_Materials provided_
====================

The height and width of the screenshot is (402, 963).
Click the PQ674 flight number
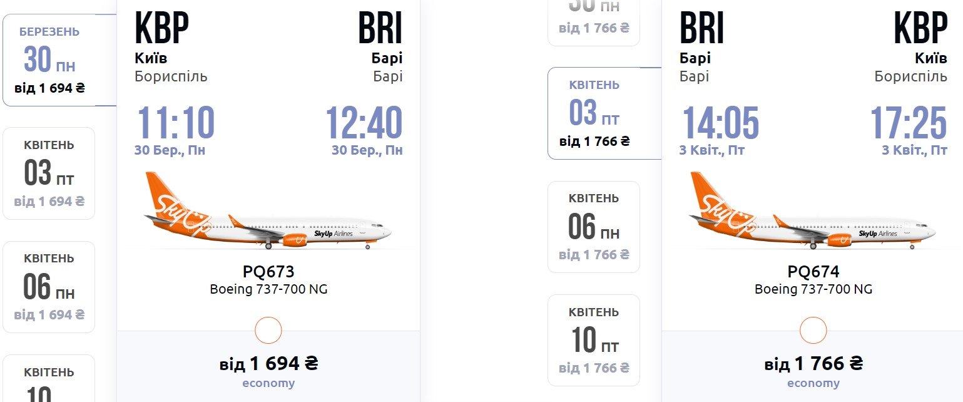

====================

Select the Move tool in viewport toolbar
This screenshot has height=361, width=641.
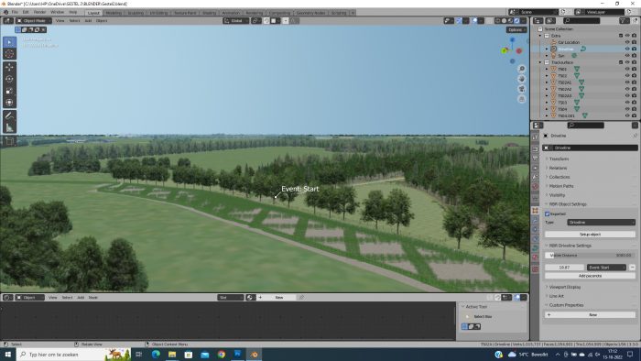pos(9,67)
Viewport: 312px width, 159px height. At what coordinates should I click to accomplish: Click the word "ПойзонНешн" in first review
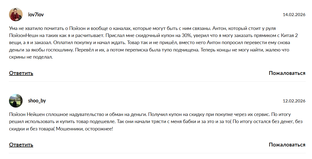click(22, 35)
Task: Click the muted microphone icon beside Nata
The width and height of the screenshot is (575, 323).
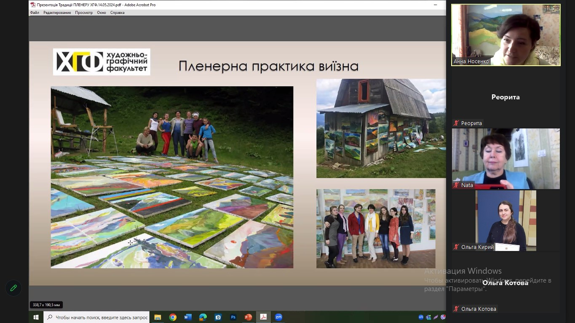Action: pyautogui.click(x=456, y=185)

====================

_Prompt_
Using the records above, write out exactly the lines between the one holding "The height and" and the one holding "Click the PQ674 flight number", inclusive; leave everything else out.

_Exercise output_
The height and width of the screenshot is (402, 963).
Click the PQ674 flight number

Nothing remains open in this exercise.